Generalkur für das Haus im und auf dem Fels

Nach dem häufigen Besitzerwechsel im 20. Jahrhundert machte ein Zillertaler aus den Nagelschmiedhäusern in Rattenberg ein Museum.

Von Walter Zwicknagl

Rattenberg –Wie Schwalbennester kleben die Nagelschmiedhäuser am westlichen Stadteingang von Rattenberg am Fels und sind für die vielen Gäste der mittelalterlichen Stadt ein begehrtes Fotomotiv. Viel entdecken kann man aber auch in den Häusern selbst.

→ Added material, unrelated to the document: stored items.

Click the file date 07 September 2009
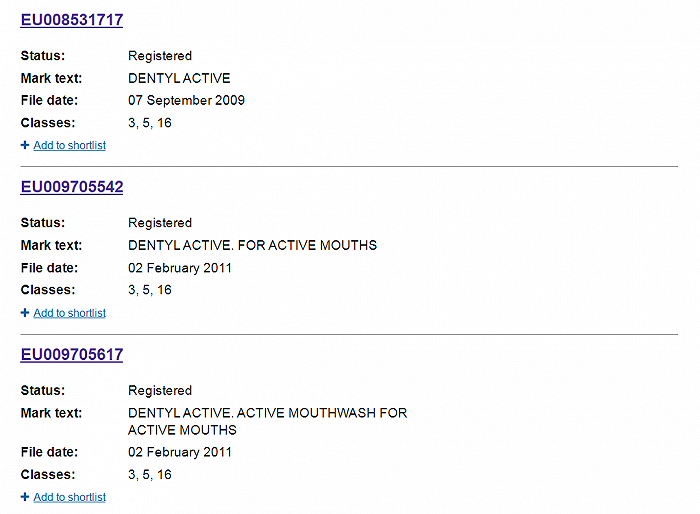700x514 pixels. [x=186, y=100]
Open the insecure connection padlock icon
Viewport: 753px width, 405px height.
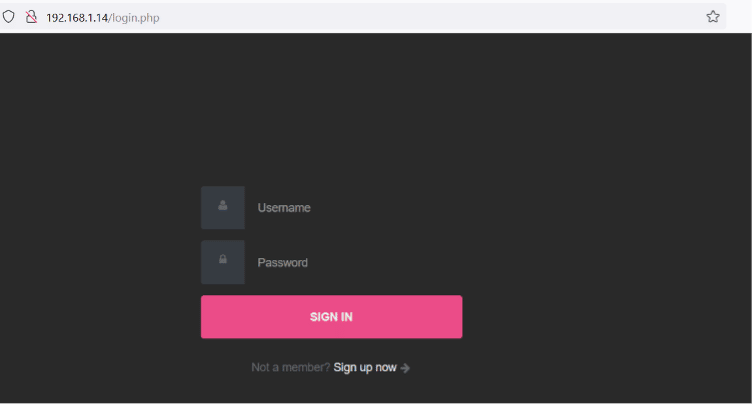(x=30, y=17)
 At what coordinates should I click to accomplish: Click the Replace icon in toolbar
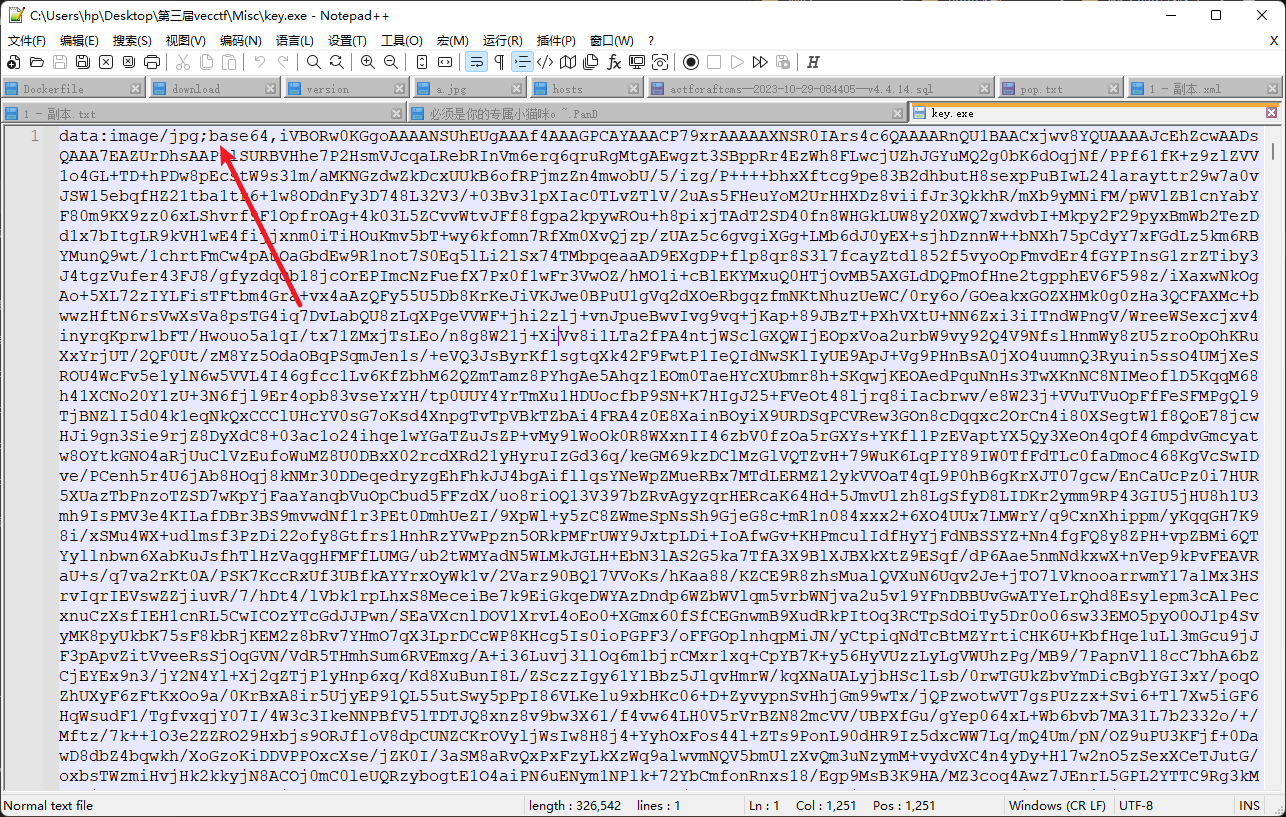point(336,61)
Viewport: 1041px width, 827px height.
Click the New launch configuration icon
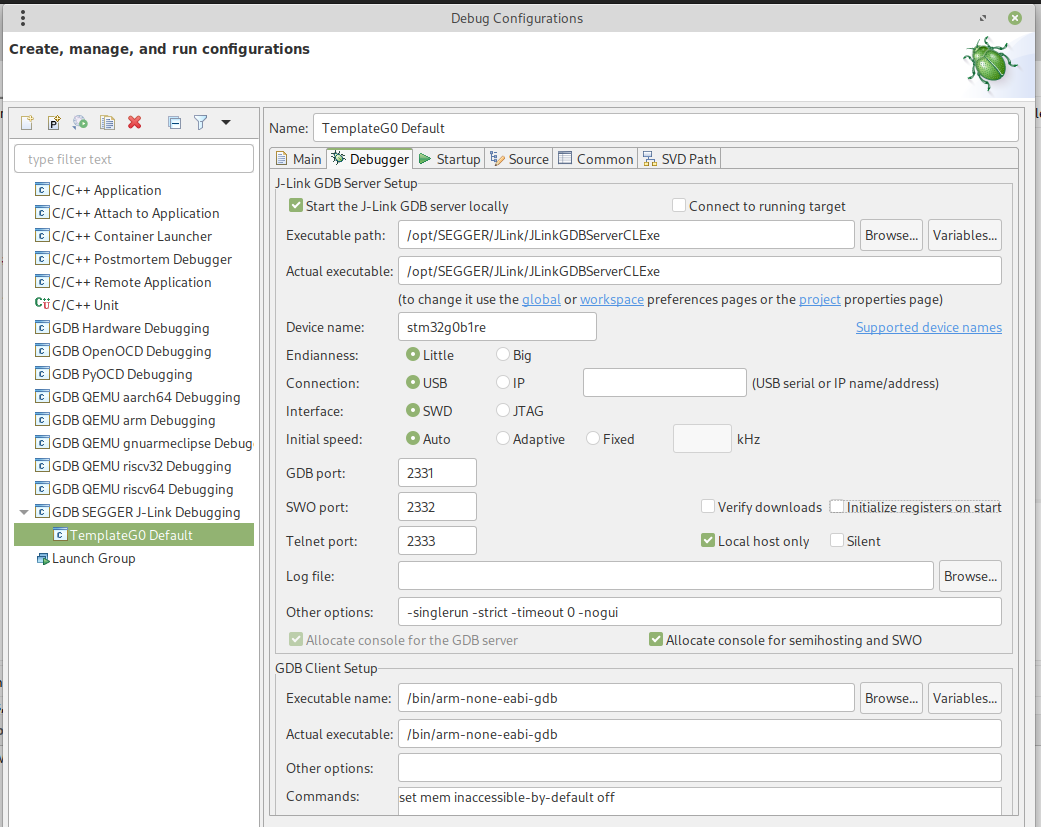pyautogui.click(x=28, y=122)
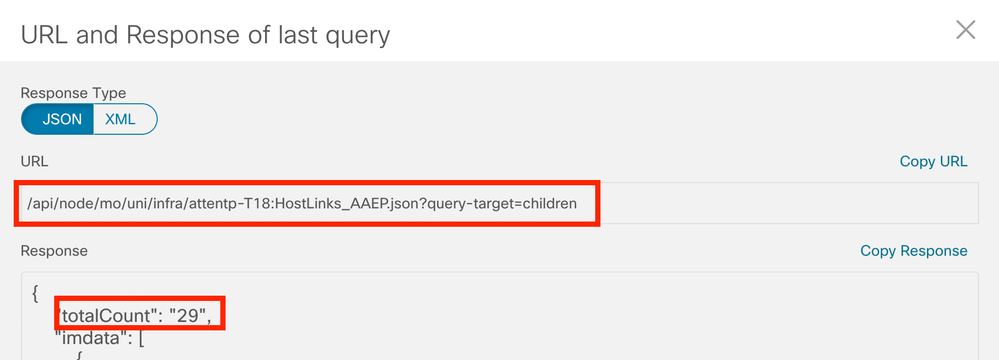
Task: Click the Copy Response link
Action: 914,250
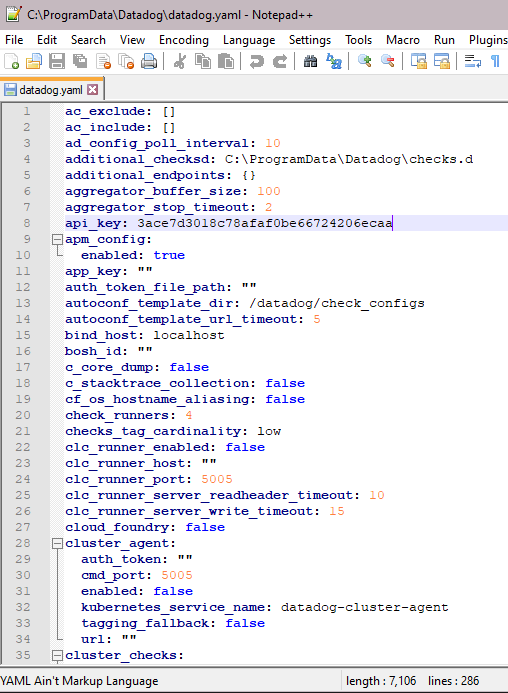
Task: Collapse the apm_config block fold marker
Action: coord(57,240)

Aus den ehemaligen bescheidenen Knappenwohnungen gelang es dem Zillertaler Friedl Wetscher, ein Museum höchster Qualität zu machen. „Nomen est omen“ mag beim Spross der Fügener Einrichtungsdynastie wohl seine Richtigkeit haben. Und rund 50.000 Besucher haben die beiden Museumshäuser, die seit zwei Jahren öffentlich zugänglich sind, pro Jahr. „Ich habe eine Arrangement mit einem der führenden Touristiker getroffen“, bringt es der begeisterte Sammler auf den Punkt.

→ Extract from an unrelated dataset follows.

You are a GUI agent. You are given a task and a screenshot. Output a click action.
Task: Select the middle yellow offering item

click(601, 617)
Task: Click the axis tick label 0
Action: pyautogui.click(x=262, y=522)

Eigentlich suchte er in den Neunzigerjahren ganz einfach nach einem gemütlichen Rahmen nach Jagdtagen bei Münster und landete in Rattenberg. Schließlich ist aus dem Doppelhaus ein Museum geworden. Knappenhäuser, Felsenhäuser und Nagelschmiedhäuser waren die Namen das Objektes im Laufe der Jahrhunderte. Im Jahre 1912 fand man eine vermutlich vom Fels weggebrochene Platte mit der Jahrzahl 1148. „Das könnte als Baujahr der Häuser angenommen werden“, hatte der ehemalige Rattenberger Chronist Friedrich Stops schon vor gut 30 Jahren vermutet. Von einem Nagelschmied, der vier Feuerstätten eingerichtet hatte, erfährt man in einer Schrift aus dem Jahr 1767. Der letzte Nagelschmied war Anton Rafner, der sein Handwerk bis zum Jahr 1912 ausführte.

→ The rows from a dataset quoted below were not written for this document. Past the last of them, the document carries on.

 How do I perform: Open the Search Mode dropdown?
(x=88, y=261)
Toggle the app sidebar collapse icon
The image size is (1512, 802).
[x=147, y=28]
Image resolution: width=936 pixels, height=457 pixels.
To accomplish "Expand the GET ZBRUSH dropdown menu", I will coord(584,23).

Ganz in seinem Element ist der heute 72-jährige Friedl Wetscher, wenn er durch das Haus führt. „Ich habe schon vor 50 Jahren mit dem Sammeln begonnen und mich immer für Historisches interessiert“, erzählt er bei einem Gang durch die Geschichte Tirols in den zwei Häusern, die nur ein Stiegenhaus und viele Kamine haben. Ehe er das Museum öffnen konnte, musste er viel investieren. Vom Verputzen der feuchten Wände bis zum Restaurieren vieler Bilder reichte der Bogen. In einer gemütlichen Stube zeigt er stolz die Harfe seiner Mutter. Mannshoch sind im ersten Schauraum die Figuren des heiligen Wolfgang und des heiligen Ulrich. Ein romanisch-gotisches Kruzifix aus dem Trentino, ein Opferstock aus Breitenbach oder ein Geldkoffer aus dem Jahr 1580 sind einige der vielen Raritäten. Und wenn es Räume einzurichten galt, war immer auch seine Gattin Gerda mit Rat und Tat zur Stelle. Ein Anliegen war es Wetscher auch, den historischen Bergbau zu dokumentieren. „Das Bundesdenkmalamt ist mir über Jahre zur Seite gestanden, damit ja nichts falsch gemacht wird“, fügt der Sammler hinzu. Und er hat noch einen Wunsch: Der Innschifffahrt, die gerade in Rattenberg eine bedeutende Rolle spielte, will er noch den entsprechenden Stellenwert verschaffen.